Stored items:
━━━━━━━━━━
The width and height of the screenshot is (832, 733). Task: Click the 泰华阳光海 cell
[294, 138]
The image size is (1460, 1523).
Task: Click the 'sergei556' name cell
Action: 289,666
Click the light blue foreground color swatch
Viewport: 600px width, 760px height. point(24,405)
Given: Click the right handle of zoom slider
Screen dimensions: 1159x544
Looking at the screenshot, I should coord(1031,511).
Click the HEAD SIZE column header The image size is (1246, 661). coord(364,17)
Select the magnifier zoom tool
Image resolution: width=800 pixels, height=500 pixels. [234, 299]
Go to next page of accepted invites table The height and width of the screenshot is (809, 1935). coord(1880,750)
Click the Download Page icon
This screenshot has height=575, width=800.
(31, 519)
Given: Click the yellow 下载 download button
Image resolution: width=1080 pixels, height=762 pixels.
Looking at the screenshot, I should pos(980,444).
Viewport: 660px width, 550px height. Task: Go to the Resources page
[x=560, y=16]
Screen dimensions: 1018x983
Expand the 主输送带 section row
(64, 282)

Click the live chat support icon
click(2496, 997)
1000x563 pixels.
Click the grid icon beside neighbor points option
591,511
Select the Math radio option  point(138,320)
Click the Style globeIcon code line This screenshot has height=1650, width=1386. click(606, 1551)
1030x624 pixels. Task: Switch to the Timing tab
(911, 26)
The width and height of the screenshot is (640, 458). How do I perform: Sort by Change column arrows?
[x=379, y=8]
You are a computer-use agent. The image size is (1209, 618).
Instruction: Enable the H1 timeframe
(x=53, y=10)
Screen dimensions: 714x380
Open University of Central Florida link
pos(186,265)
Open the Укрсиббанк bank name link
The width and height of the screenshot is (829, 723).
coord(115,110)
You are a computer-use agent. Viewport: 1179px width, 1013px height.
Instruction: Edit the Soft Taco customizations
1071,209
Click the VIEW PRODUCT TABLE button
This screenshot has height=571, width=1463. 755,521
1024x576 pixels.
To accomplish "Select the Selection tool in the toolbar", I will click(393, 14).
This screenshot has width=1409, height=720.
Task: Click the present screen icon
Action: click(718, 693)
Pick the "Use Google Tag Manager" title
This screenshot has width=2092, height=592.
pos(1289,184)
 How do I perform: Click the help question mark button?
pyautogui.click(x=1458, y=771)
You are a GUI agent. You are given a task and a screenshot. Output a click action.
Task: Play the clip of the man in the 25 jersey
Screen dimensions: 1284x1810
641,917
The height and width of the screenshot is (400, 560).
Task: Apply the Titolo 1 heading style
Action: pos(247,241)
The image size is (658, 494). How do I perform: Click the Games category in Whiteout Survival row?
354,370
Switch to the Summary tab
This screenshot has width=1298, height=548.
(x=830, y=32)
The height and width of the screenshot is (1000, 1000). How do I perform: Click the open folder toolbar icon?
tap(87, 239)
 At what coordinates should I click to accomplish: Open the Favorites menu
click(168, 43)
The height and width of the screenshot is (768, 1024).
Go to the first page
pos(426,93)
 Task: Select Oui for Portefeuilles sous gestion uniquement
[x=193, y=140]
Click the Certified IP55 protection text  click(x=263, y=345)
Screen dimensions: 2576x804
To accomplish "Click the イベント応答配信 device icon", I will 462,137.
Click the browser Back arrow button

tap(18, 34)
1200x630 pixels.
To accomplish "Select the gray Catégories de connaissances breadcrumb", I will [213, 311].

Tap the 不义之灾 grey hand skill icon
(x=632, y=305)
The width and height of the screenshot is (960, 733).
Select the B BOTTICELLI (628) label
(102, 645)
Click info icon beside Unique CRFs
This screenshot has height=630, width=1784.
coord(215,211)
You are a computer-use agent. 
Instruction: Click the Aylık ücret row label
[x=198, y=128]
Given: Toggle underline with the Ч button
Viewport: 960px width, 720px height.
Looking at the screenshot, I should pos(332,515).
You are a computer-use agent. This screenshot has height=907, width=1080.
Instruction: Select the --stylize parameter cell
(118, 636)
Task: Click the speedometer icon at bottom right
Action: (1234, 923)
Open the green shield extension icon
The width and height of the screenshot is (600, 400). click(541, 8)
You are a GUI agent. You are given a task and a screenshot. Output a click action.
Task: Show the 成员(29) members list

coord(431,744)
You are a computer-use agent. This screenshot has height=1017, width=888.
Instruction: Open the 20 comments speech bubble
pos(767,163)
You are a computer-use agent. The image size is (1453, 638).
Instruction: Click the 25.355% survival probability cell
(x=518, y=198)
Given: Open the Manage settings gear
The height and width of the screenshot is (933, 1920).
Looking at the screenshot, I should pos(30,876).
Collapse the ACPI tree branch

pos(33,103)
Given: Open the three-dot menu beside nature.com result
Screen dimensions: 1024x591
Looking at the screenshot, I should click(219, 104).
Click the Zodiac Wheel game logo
━━━━━━━━━━
§ Assignment:
Would you print exactly, and only, the lines of the data above from the line with "Screen dimensions: 1284x1810" through the line with "has height=907, width=1080.", inclusive?

§ Reply:
Screen dimensions: 1284x1810
641,917
The height and width of the screenshot is (400, 560).
Task: Apply the Titolo 1 heading style
Action: pos(247,241)
The image size is (658, 494). How do I perform: Click the Games category in Whiteout Survival row?
354,370
Switch to the Summary tab
This screenshot has width=1298, height=548.
(x=830, y=32)
The height and width of the screenshot is (1000, 1000). How do I perform: Click the open folder toolbar icon?
tap(87, 239)
 At what coordinates should I click to accomplish: Open the Favorites menu
click(168, 43)
The height and width of the screenshot is (768, 1024).
Go to the first page
pos(426,93)
 Task: Select Oui for Portefeuilles sous gestion uniquement
[x=193, y=140]
Click the Certified IP55 protection text  click(x=263, y=345)
Screen dimensions: 2576x804
To accomplish "Click the イベント応答配信 device icon", I will 462,137.
Click the browser Back arrow button

tap(18, 34)
1200x630 pixels.
To accomplish "Select the gray Catégories de connaissances breadcrumb", I will [213, 311].

Tap the 不义之灾 grey hand skill icon
(x=632, y=305)
The width and height of the screenshot is (960, 733).
Select the B BOTTICELLI (628) label
(102, 645)
Click info icon beside Unique CRFs
This screenshot has height=630, width=1784.
coord(215,211)
You are a computer-use agent. 
Instruction: Click the Aylık ücret row label
[x=198, y=128]
Given: Toggle underline with the Ч button
Viewport: 960px width, 720px height.
Looking at the screenshot, I should pos(332,515).
You are a computer-use agent. This screenshot has height=907, width=1080.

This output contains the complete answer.